Identity Theft has been making news and taking headlines this year. The IRS has dealt with its fair share of fraudulent claims, the FBI has even struggled with a breach. Most of us have seen the many different retailers that are scrambling to reinforce their cyber security after attacks rendered their consumers information vulnerable. Every industry from government to health care to retail is working to combat this new challenge. Often the reports are using large numbers and it’s easy to forget how identity theft affects an individual. The San Diego based Identity Theft Resource Center “has calculated that it takes about 600 hours to restore your reputation after identity theft”. An average individual affected by identity theft will suffer a financial loss of $5,130 dollars. In 2014 12,157,400 U.S. citizens were affected by Identity Theft. Below are tips that may be helpful in lowering the risk of your personal identification becoming exposed.
1. Watch for shoulder-surfers: We’ve all had experiences with people who have trouble understanding personal space. Just be aware when people are having trouble keeping to themselves when you are entering your PIN to make purchases.
2. Require photo ID verification: Writing “CID” on the signature line of your credit cards or debit cards. This is a good way to signal cashiers and clerks that you want them to ask for your ID before they run your card.
3. Shred everything: All those offers you get for credit cards and refinance notices that you throw away or recycle – please take the next step to shred them before you throw them out. This makes it that much more difficult to lift any personal or identifying information from your mail.
4. Destroy digital data: If you sell, donate, or hand down a computer, be sure to wipe the computer’s hard drive of any personal/financial/medical data. Simply deleting things is often not enough. Enlist a professional if you are unsure how to do this.
5. Be diligent about checking statements: Being diligent about checking your statements will alert you to any unusual activity on your accounts and can minimize the amount of damage done if your identity is compromised.

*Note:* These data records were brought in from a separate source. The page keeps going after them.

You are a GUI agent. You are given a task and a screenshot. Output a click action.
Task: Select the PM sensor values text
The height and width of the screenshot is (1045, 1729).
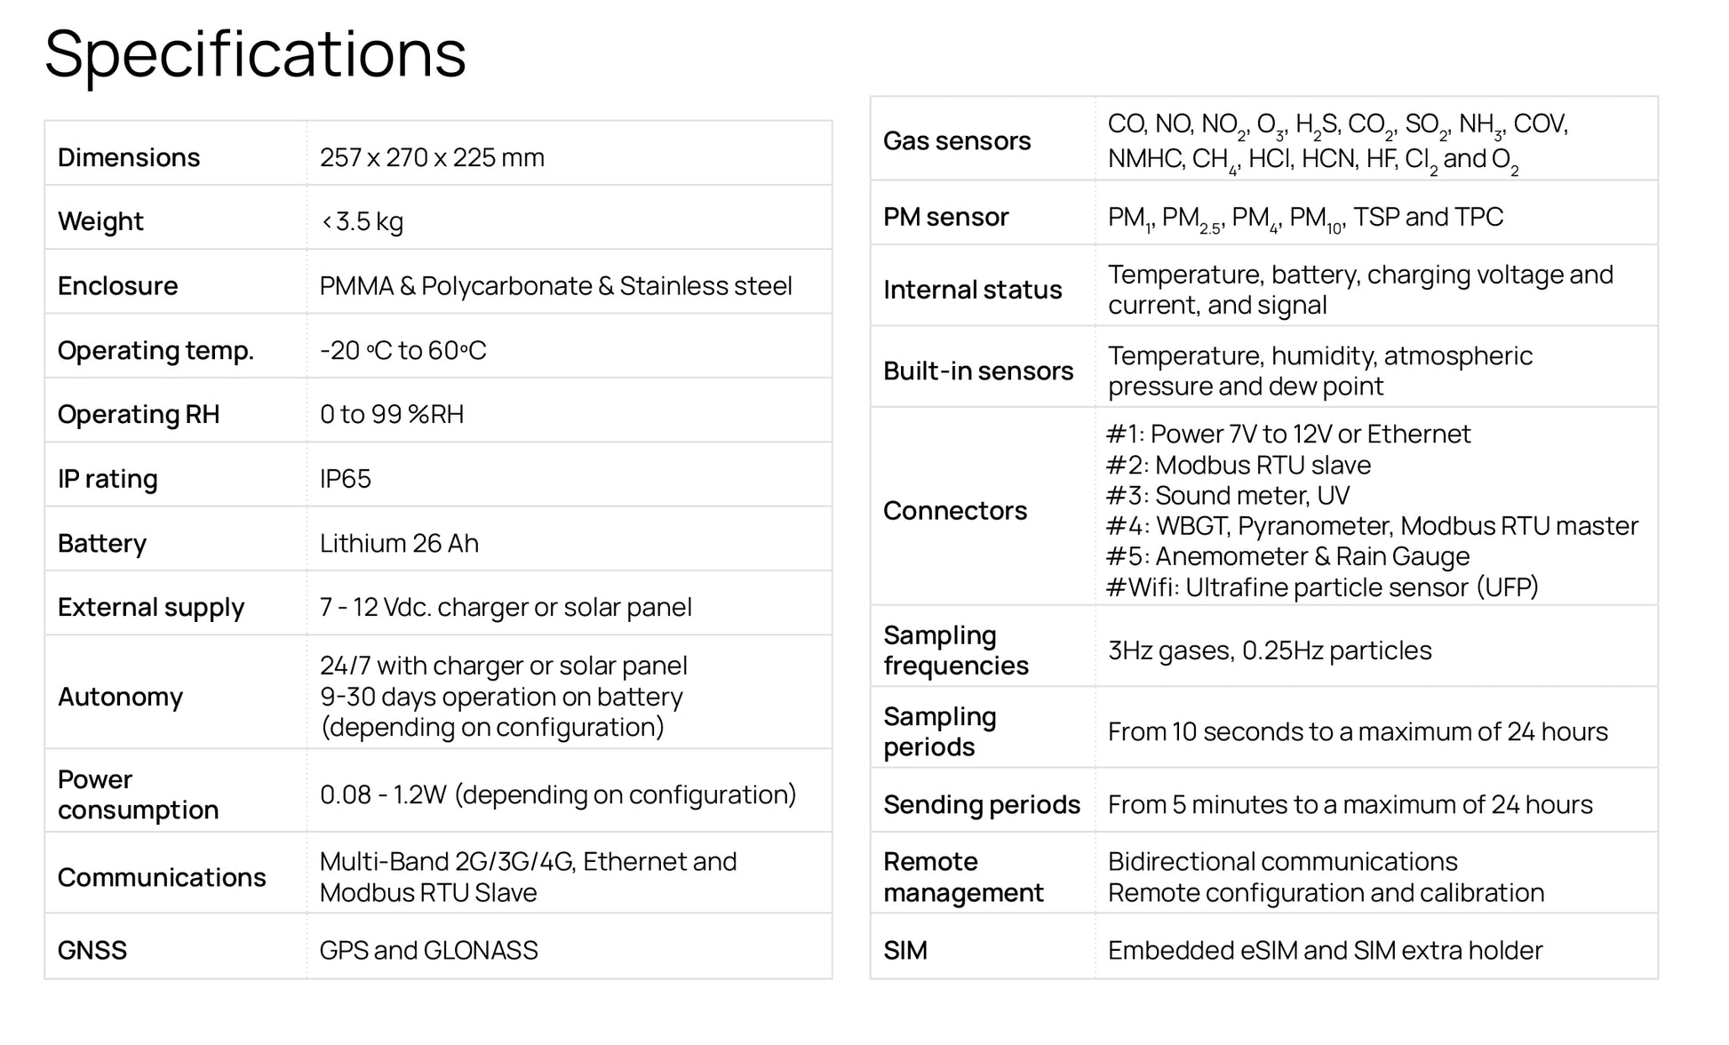coord(1305,218)
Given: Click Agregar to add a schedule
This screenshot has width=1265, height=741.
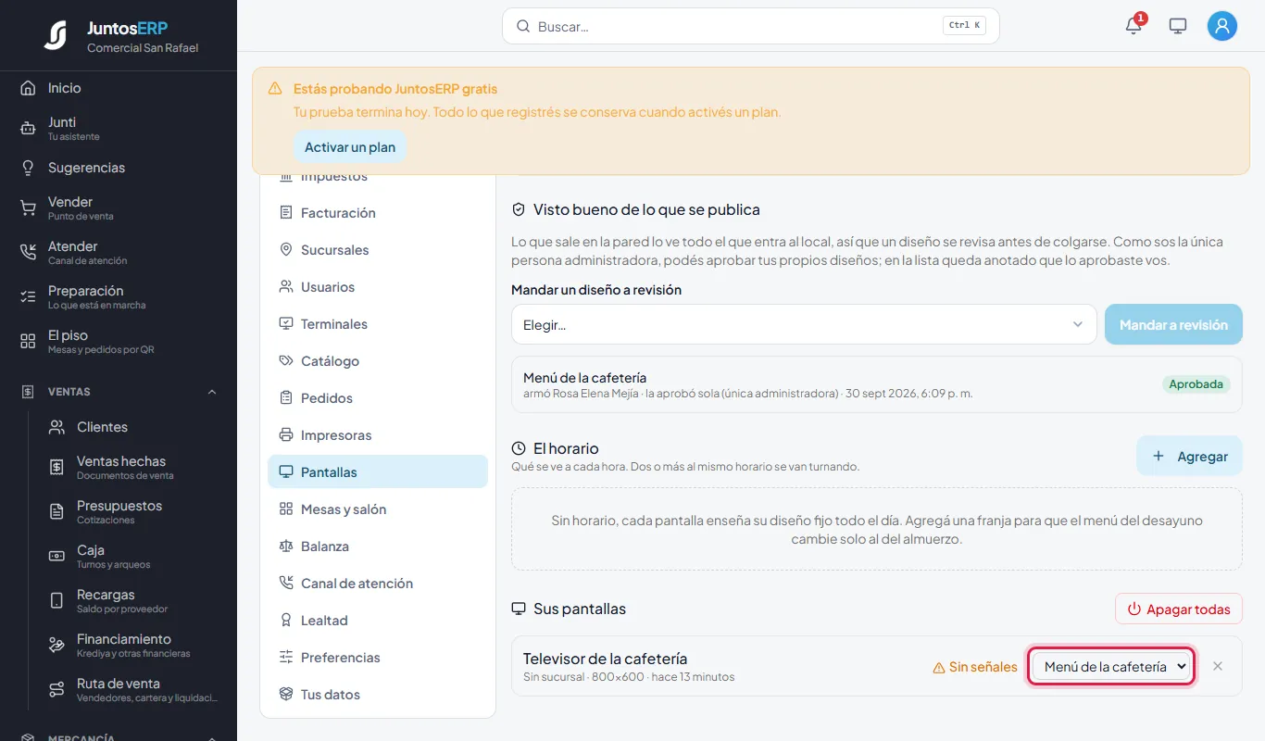Looking at the screenshot, I should click(x=1189, y=456).
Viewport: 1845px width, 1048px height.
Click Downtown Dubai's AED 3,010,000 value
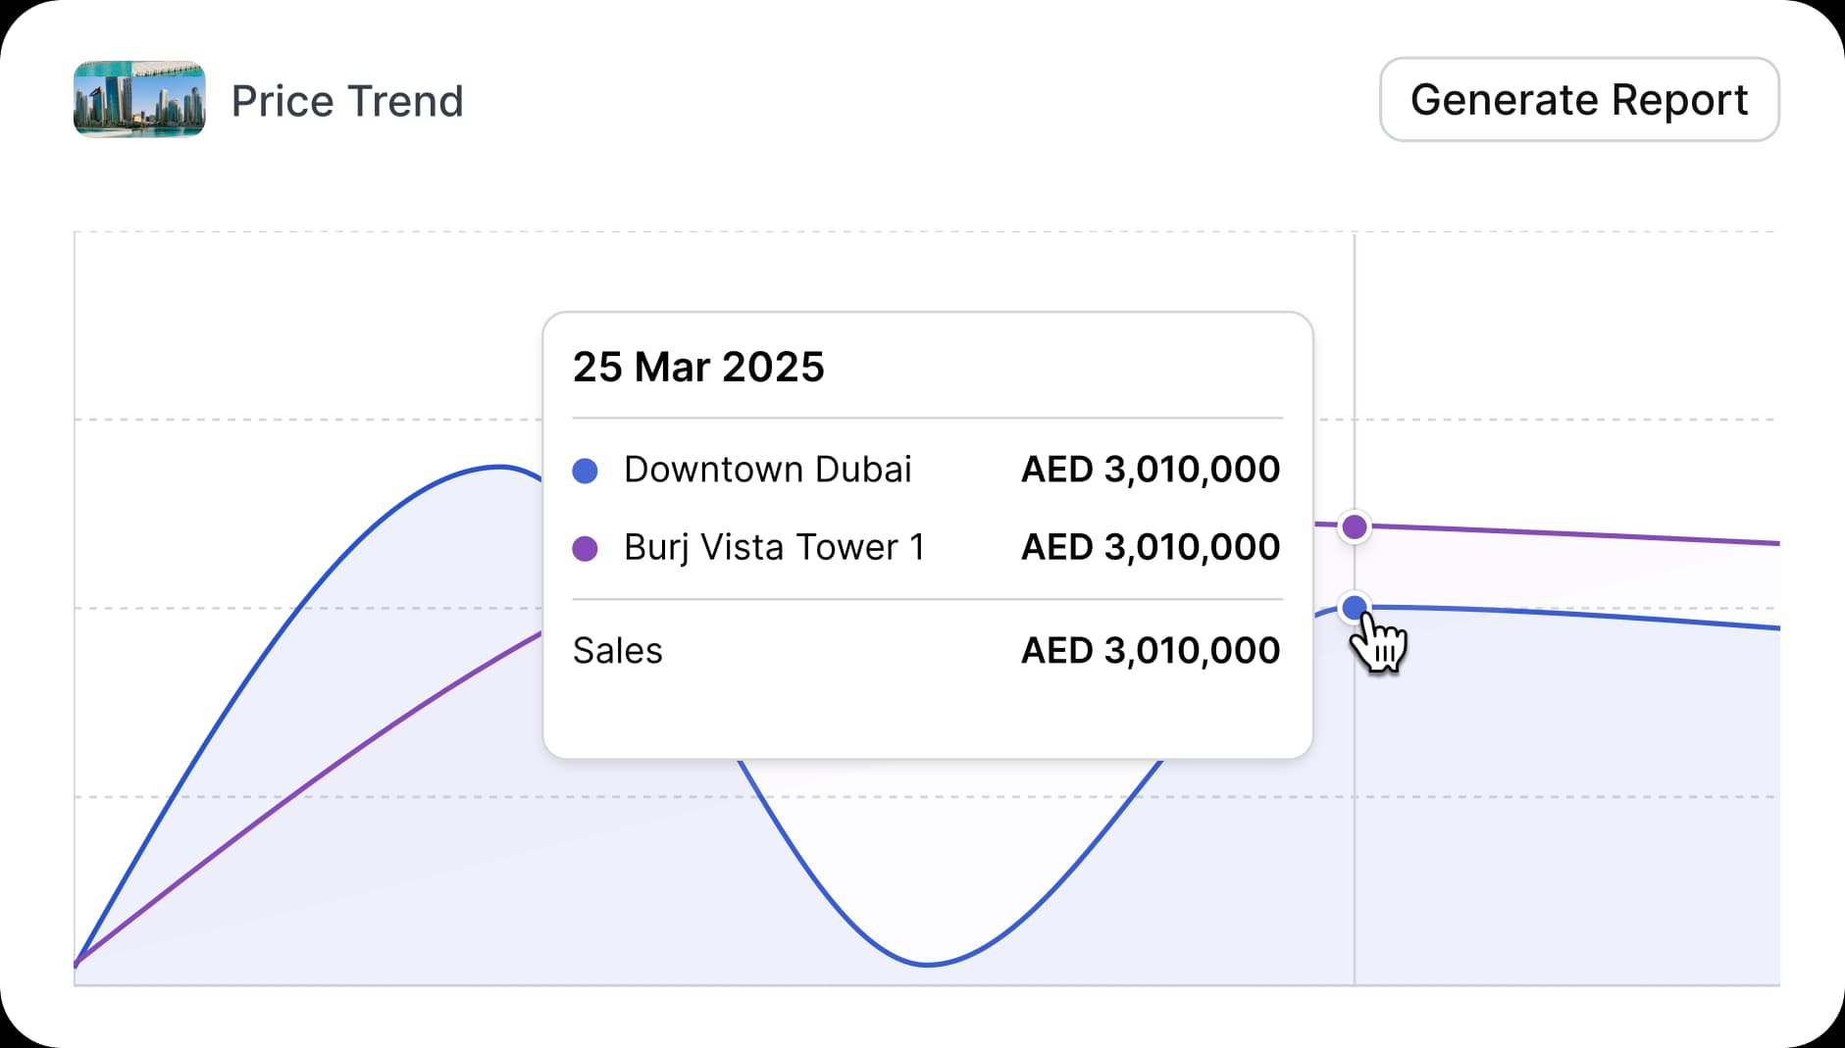1151,470
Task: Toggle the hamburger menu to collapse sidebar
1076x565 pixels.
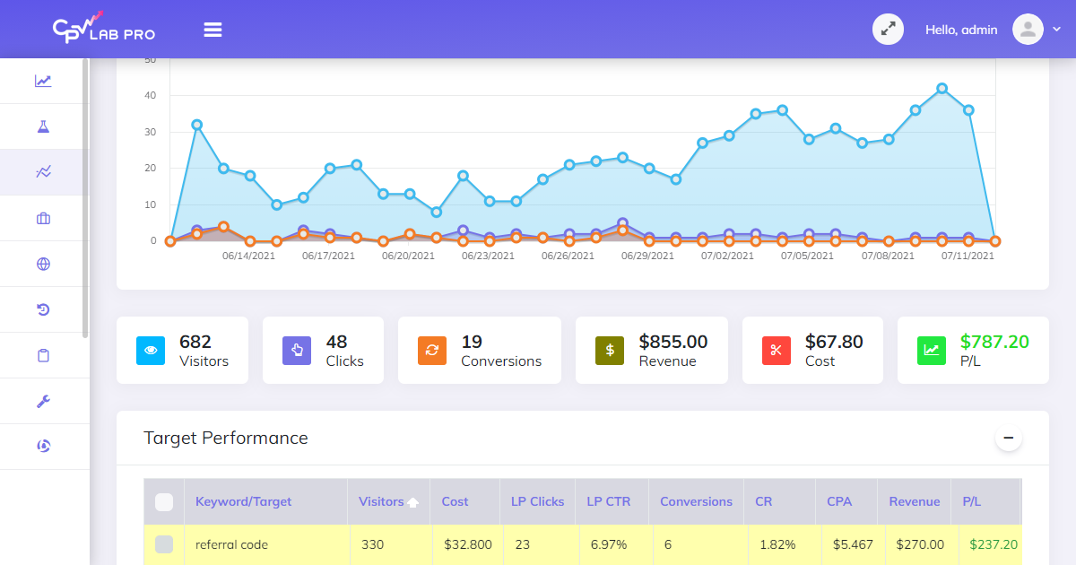Action: click(213, 30)
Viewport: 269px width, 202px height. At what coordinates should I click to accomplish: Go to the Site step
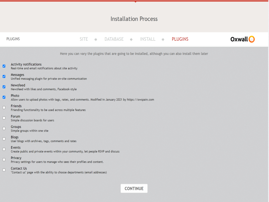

6. Pay your bills at the post office: If you are in a habit of leaving your bills to be paid in your mailbox for the letter carrier to pick up – Security experts suggest you change this habit. Take your mail to the post office, ensuring it makes it out and not into the hands of someone lifting things from mailboxes.
7. Limit the information on your checks: Limiting the information on your checks can be vital. Yes, it may save a few seconds when you write the check out to have your SSN or your Drivers License number printed out – but the time lost to recovering your identity won’t be measured in seconds.
8. Analyze your credit report annually: Reviewing your credit report at least once a year will be a very productive half hour spent. The information gained from reviewing your annual activity can be priceless!
9. Protect your Social Security Number (SSN): Our Social Security Numbers have become our singular identifier nationally. Security experts warn AGAINST carrying your SSN card with you (Wallet/Purse/Pocket/Glove Box). Certainly do not use the number as a PIN to anything (even the last 4 digits can be enough to do damage).
10. Know Who You Do Business With: Ask yourself some questions when purchasing in store and on-line – Does this retailer take security seriously? Do they have the resources to assist me if there is a breach? Do they have and what are their policies on cyber security?